Payne v. State, 520 S.W.3d 719, 2017 Ark. App. 263 (2017)

April 26, 2017 · Arkansas Court of Appeals · No. CR-16-948
520 S.W.3d 719, 2017 Ark. App. 263

2017 Ark. App. 263

Monty James PAYNE, Appellant v. STATE of Arkansas, Appellee

No. CR-16-948

Court of Appeals of Arkansas, DIVISION II.

Opinion Delivered: April 26, 2017

*721Potts Law Office, Monticello, by: Gary W. Potts, for appellant.

Leslie Rutledge, Att’y Gen., by: Valerie Glover Fortner, Ass’t Att’y Gen., for appel-lee.

KENNETH S. HIXSON, Judge

| t Appellant Monty Payne was convicted by a jury of possession of methamphetamine and possession of drug paraphernalia. On appeal, Mr, Payne challenges the sufficiency of the evidence to support his convictions. Alternatively, Mr. Payne contends that the trial court erred in denying his posttrial motion for a new trial. We affirm.

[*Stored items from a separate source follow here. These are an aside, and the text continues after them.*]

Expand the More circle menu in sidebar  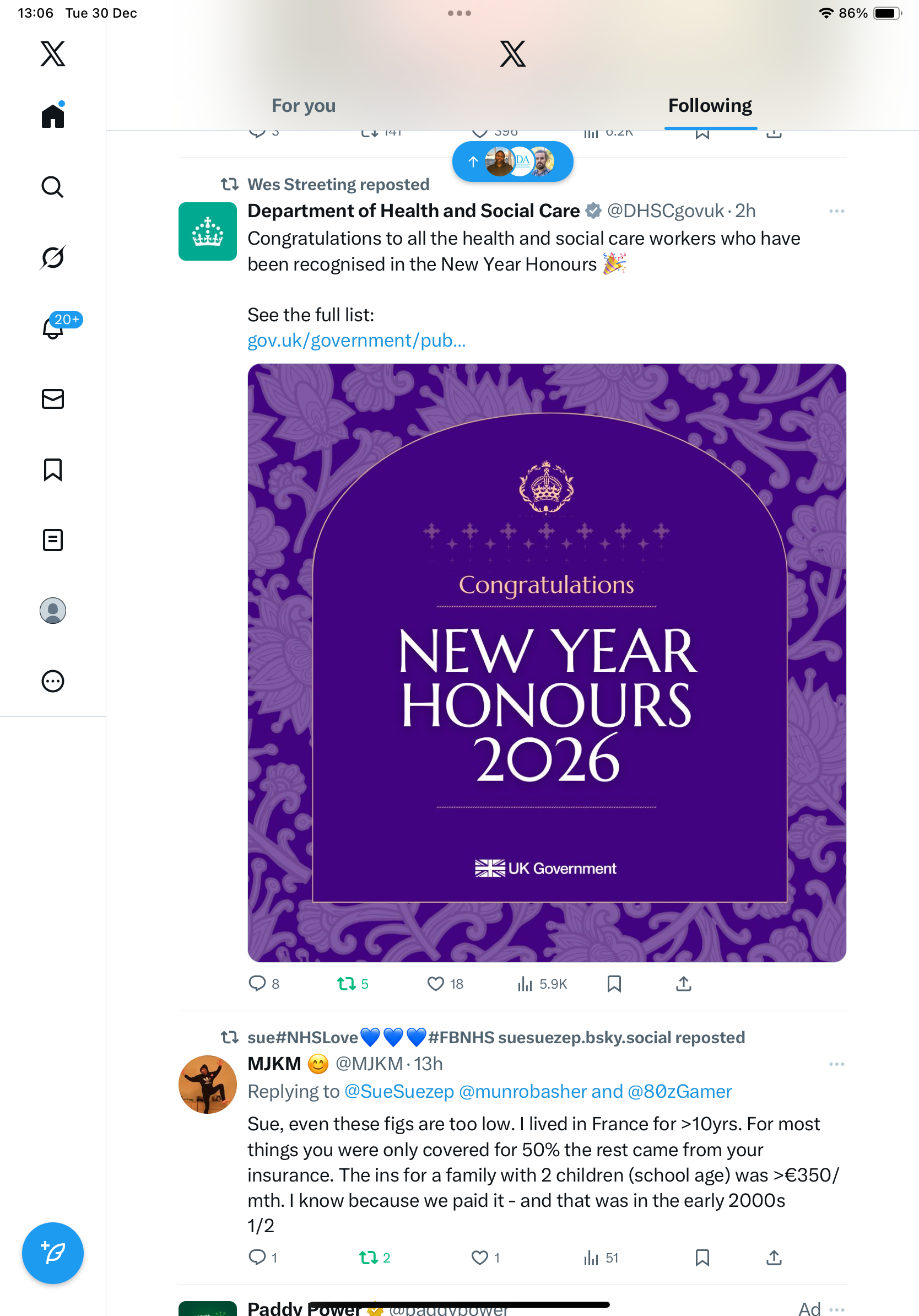coord(53,682)
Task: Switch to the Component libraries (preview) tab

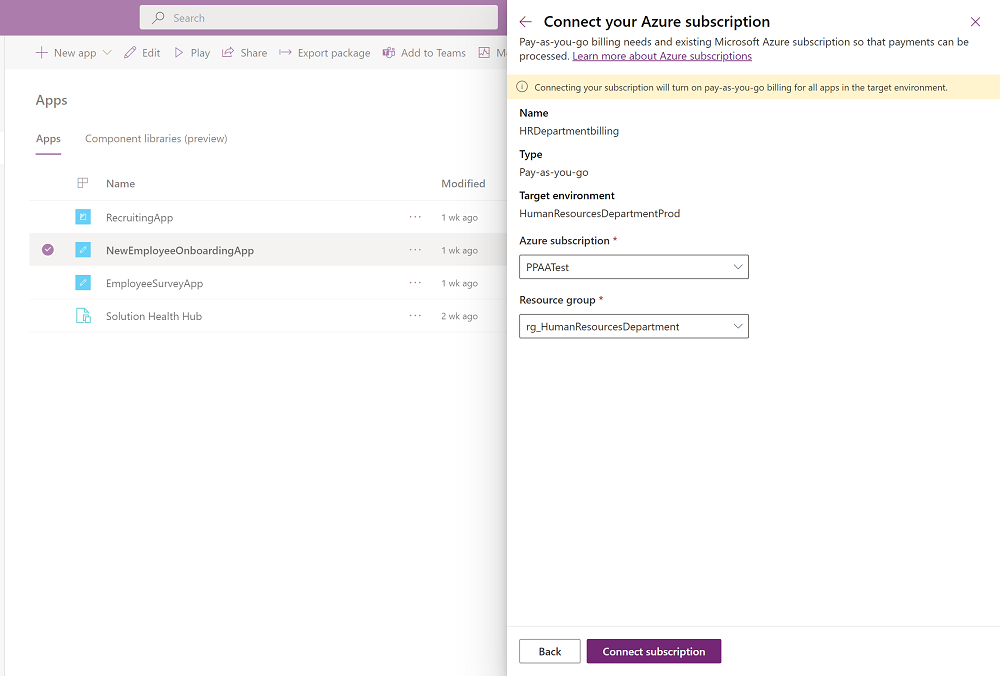Action: click(x=156, y=139)
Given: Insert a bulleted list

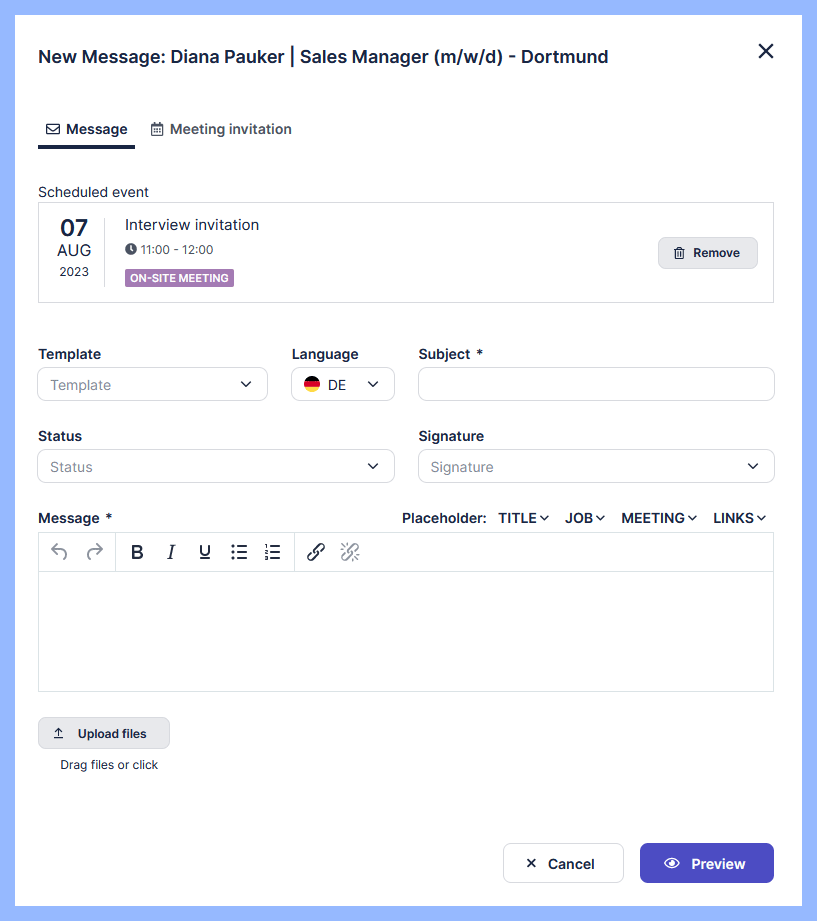Looking at the screenshot, I should coord(239,552).
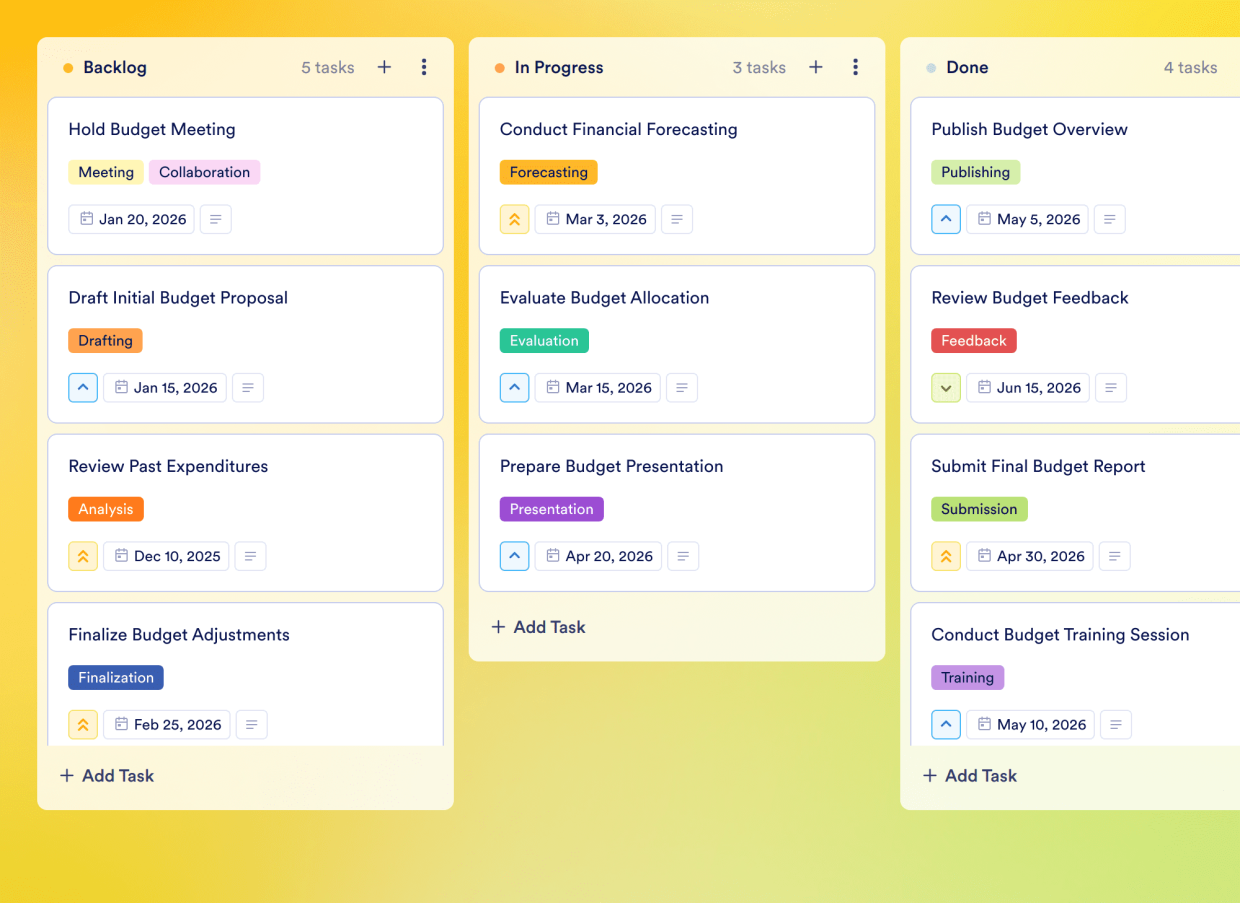Viewport: 1240px width, 903px height.
Task: Open the Backlog column options menu
Action: pyautogui.click(x=424, y=67)
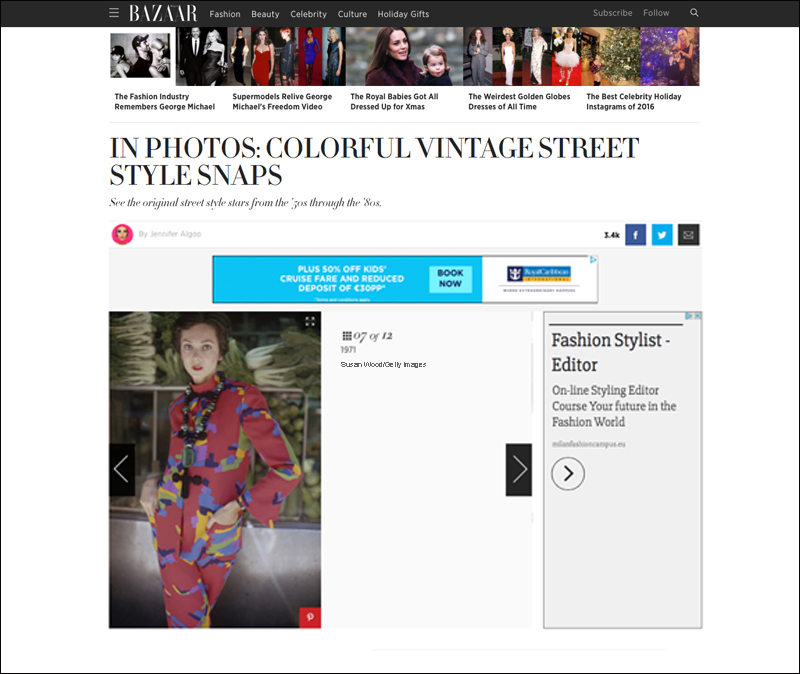800x674 pixels.
Task: Open the Beauty menu
Action: pyautogui.click(x=265, y=14)
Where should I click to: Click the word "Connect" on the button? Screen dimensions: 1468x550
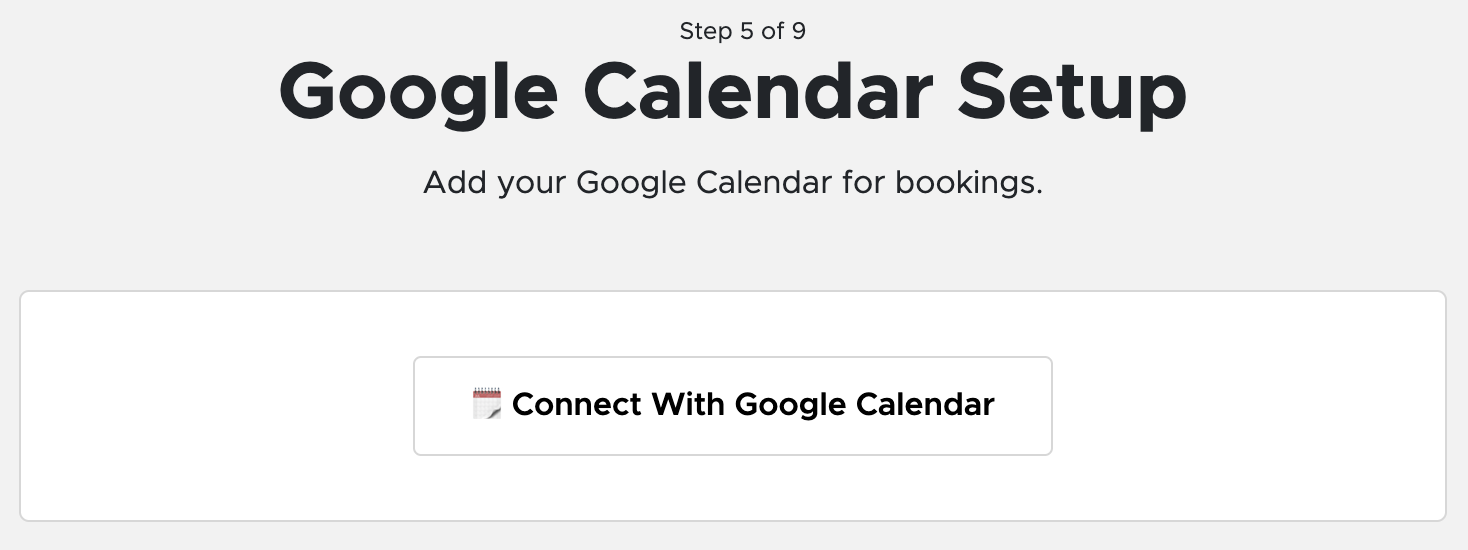[x=577, y=405]

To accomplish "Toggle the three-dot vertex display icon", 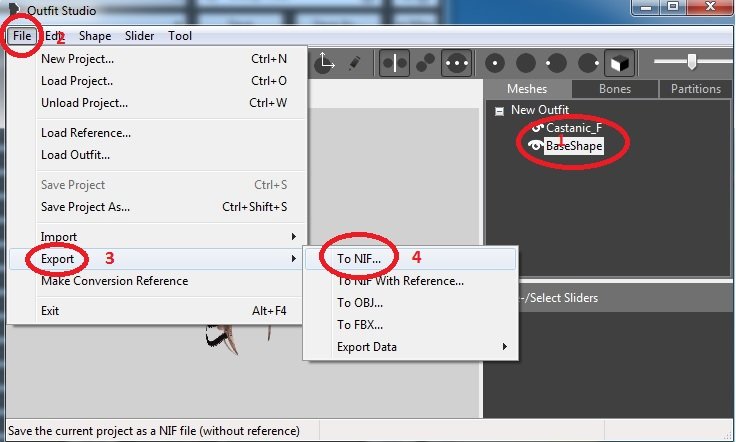I will tap(457, 64).
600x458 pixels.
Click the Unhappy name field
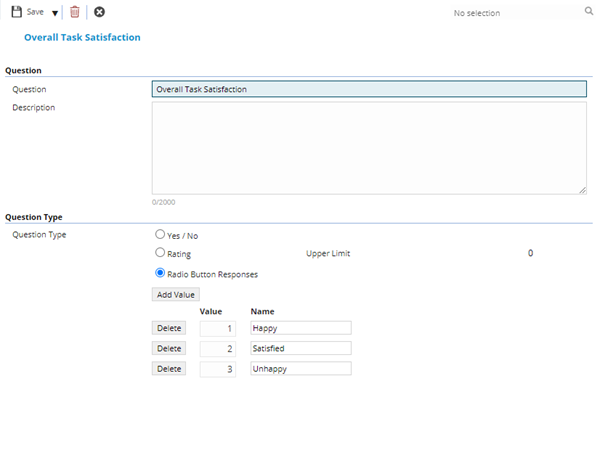[x=300, y=369]
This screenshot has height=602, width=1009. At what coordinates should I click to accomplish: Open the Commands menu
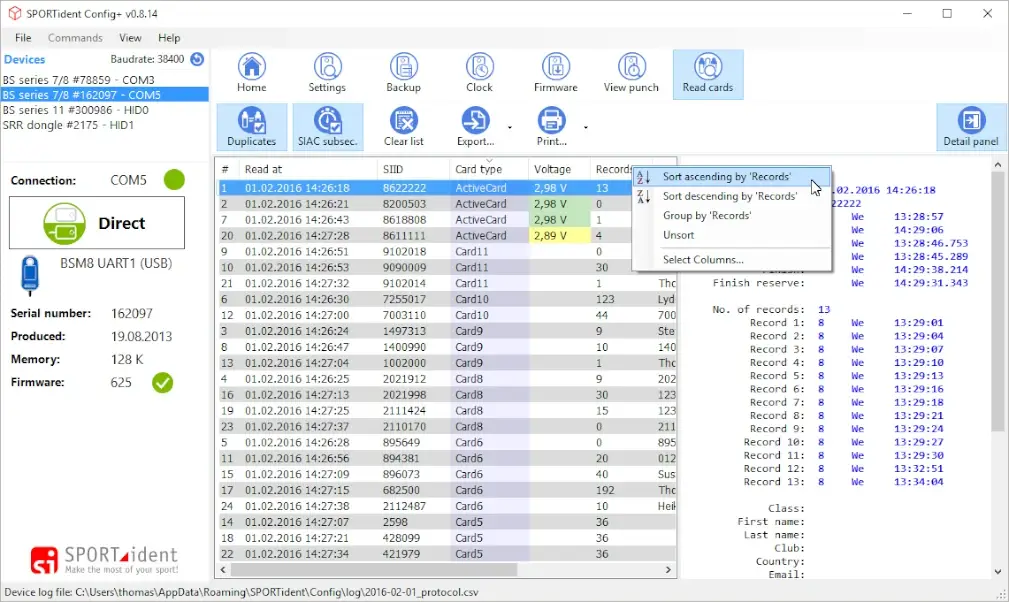pyautogui.click(x=75, y=38)
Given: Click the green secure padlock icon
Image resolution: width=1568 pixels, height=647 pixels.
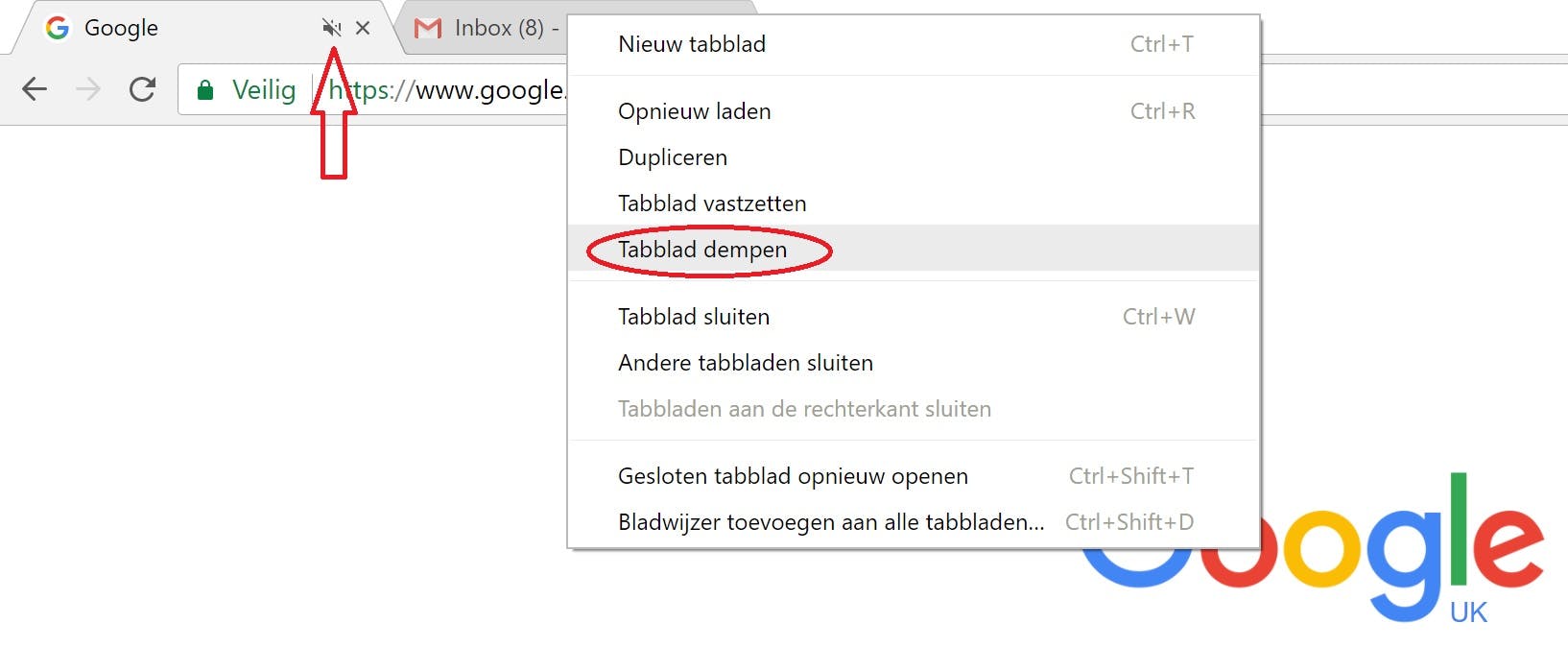Looking at the screenshot, I should tap(204, 90).
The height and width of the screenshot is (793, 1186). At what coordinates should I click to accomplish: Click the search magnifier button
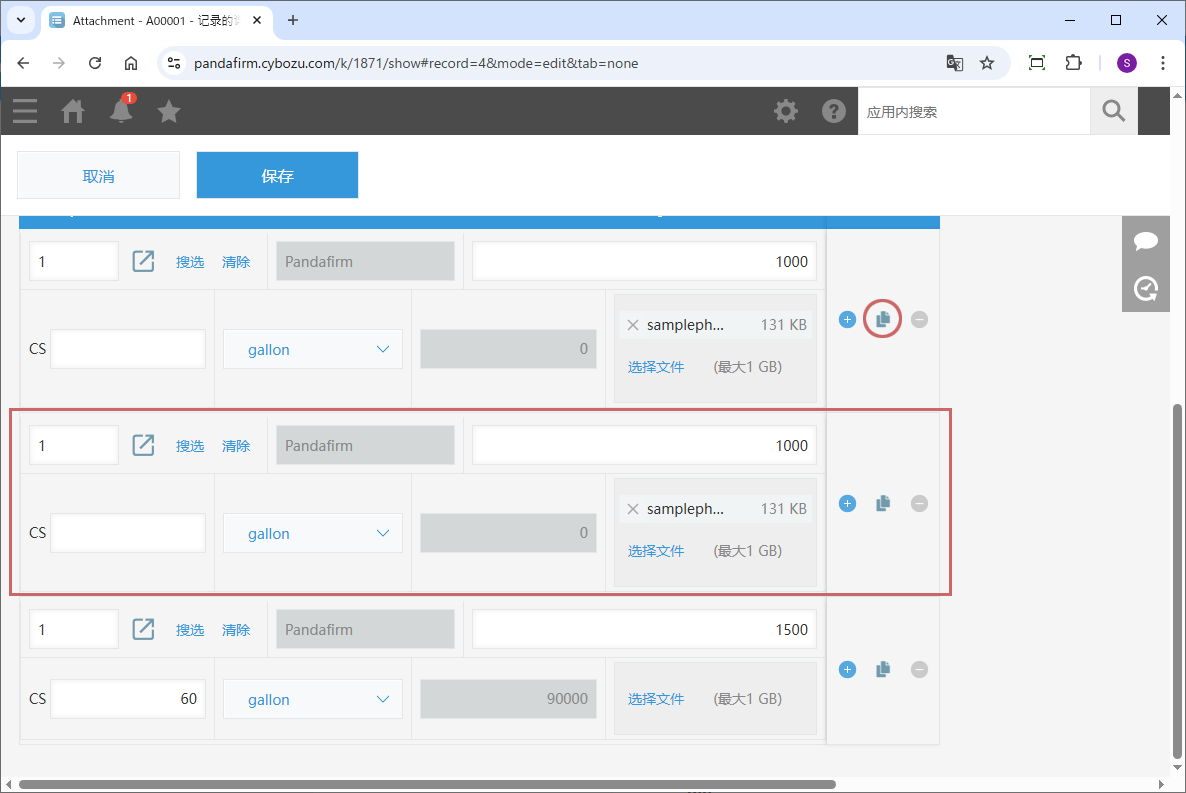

When sufficiency is challenged on appeal from a criminal conviction, we consider only that proof that supports the verdict. Perez v. State, 2016 Ark. App. 291, 494 S.W.3d 431. We view the evidence, and all reasonable inferences deducible therefrom in the light most favorable to the State. Id. We will affirm if the finding of guilt is supported by substantial evidence. Id. Evidence is substantial if it is of sufficient force and character that it will, with reasonable certainty, compel a conclusion one way or the other without resorting to speculation or conjecture. Id. The weight of the evidence and credibility of the witnesses are matters for the factfinder. Simpkins v. State, 2010 Ark. App. 723, 2010 WL 4345687.

[ 2On March 15, 2015, Monty Payne was driving his truck on Highway 7 in Boone County. Donald Miller was riding as a passenger in the front seat of appellant’s truck.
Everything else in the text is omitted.